GPUMemTrace can also be used as a context manager:

Report the used and peaked deltas automatically:

with GPUMemTrace(): some_code()

If you wish to add context:

with GPUMemTrace(ctx='some context'): some_code()

The context manager uses subcontext exit to indicate that the report comes after the context exited.

The reporting is done automatically, which is especially useful in functions due to return call:

def some_func():
    with GPUMemTrace(ctx='some_func'):
        # some code
        return 1
some_func()

prints:

△Used Peaked MB:      0      0 (some_func: exit)

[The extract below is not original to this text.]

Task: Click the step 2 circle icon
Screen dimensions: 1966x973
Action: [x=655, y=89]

so you still get a perfect report despite the return call here. ctx is useful for specifying the context in case you have many of those calls through your code and you want to know which is which.

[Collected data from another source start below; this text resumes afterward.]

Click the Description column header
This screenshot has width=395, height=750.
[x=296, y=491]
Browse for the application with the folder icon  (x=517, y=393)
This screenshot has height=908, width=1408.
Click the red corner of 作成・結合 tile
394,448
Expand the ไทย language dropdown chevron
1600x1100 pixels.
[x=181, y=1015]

And, of course, instead of doing the above, you can use gpu_mem_trace decorator to do it automatically, including using the function or method name as the context. Therefore, the example below does the same without modifying the function.

@gpu_mem_trace
def some_func():
    # some code
    return 1
some_func()

If you don't wish the automatic reporting, just pass on_exit_report=False in the constructor:

with GPUMemTrace(ctx='some_func', on_exit_report=False) as mtrace:
    some_code()
mtrace.report("measured in ctx")

or the same w/o the context note:

with GPUMemTrace(on_exit_report=False) as mtrace: some_code()
print(mtrace) # or mtrace.report()

And, of course, you can get the numerical data (in rounded MBs):

with GPUMemTrace() as mtrace: some_code()
delta_used, delta_peaked = mtrace.data()

gpu_mem_trace[source][test]

gpu_mem_trace(func)

Tests found for gpu_mem_trace:

  • pytest -sv tests/test_utils_mem.py::test_gpu_mem_trace_decorator [source]

To run tests please refer to this guide.

A decorator that runs GPUMemTrace w/ report on func

This allows you to decorate any function or method with:

@gpu_mem_trace
def my_function(): pass
# run:
my_function()

and it will automatically print the report including the function name as a context:

△Used Peaked MB:      0      0 (my_function: exit)

In the case of methods it'll print a fully qualified method, e.g.:

△Used Peaked MB:      0      0 (Class.function: exit)